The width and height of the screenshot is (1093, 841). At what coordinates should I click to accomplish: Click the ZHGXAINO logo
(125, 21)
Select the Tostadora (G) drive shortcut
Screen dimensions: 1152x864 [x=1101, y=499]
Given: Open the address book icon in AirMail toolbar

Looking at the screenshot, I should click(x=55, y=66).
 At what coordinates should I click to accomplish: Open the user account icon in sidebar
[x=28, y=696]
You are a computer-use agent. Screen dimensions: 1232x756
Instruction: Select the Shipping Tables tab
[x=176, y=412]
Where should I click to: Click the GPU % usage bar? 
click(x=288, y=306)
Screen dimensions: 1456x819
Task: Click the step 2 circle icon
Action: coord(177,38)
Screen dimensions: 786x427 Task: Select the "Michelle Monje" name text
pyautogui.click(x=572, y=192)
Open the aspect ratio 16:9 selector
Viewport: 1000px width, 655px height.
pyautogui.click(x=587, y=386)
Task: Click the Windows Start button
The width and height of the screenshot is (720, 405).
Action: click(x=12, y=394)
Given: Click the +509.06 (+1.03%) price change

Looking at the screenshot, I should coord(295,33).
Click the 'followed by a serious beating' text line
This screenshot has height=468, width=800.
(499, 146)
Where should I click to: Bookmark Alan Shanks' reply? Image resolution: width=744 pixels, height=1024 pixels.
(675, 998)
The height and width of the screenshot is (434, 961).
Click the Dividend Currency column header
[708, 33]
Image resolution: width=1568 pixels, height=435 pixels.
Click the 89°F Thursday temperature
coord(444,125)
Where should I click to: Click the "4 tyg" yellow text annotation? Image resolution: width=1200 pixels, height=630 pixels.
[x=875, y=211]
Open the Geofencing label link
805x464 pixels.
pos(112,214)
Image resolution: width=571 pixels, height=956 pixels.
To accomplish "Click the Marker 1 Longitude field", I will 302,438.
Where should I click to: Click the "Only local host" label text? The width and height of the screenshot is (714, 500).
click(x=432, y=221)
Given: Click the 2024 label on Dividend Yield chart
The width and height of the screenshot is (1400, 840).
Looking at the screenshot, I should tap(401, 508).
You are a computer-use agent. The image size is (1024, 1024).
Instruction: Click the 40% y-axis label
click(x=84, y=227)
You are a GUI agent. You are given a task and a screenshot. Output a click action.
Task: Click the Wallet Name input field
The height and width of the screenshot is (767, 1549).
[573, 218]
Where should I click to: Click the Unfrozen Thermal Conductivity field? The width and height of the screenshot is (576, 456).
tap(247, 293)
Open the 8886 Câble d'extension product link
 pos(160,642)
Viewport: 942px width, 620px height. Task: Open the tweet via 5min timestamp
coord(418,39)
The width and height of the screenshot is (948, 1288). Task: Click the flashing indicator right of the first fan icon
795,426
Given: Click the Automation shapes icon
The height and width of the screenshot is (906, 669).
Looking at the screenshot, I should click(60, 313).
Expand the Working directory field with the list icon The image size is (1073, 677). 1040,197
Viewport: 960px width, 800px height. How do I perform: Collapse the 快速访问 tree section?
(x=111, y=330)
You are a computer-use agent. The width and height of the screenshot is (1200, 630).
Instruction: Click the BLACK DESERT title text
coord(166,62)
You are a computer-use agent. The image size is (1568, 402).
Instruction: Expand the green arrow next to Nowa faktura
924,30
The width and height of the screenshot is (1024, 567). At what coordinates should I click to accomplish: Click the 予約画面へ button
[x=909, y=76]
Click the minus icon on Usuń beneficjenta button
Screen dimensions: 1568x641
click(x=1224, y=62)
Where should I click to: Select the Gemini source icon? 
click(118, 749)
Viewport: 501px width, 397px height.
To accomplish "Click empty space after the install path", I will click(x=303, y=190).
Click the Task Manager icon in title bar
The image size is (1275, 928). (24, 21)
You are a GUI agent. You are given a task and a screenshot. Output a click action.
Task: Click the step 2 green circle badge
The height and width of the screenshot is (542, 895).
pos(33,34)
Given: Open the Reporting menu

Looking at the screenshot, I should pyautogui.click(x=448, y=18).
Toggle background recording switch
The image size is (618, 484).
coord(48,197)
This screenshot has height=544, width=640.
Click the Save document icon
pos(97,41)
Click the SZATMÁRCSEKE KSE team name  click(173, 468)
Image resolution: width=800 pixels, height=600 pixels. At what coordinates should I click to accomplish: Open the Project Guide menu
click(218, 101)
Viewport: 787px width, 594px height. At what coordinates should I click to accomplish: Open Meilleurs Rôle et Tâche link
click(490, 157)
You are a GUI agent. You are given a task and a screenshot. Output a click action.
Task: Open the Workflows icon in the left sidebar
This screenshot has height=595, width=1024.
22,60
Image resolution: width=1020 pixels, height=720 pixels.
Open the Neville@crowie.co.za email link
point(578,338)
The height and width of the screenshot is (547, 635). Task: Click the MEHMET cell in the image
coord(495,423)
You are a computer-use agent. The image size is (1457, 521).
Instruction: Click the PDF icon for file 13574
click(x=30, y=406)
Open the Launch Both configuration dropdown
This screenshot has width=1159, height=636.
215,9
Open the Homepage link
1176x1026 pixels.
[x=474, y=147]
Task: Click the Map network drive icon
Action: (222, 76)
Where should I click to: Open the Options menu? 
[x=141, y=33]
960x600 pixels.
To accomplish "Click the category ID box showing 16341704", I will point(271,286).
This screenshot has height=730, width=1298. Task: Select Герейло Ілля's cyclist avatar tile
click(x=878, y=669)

***

Please make an exact copy of the lines above from the line with "Where should I click to: Click the GPU" through the line with "Open the aspect ratio 16:9 selector", both ends included.

Where should I click to: Click the GPU % usage bar? 
click(x=288, y=306)
Screen dimensions: 1456x819
Task: Click the step 2 circle icon
Action: coord(177,38)
Screen dimensions: 786x427 Task: Select the "Michelle Monje" name text
pyautogui.click(x=572, y=192)
Open the aspect ratio 16:9 selector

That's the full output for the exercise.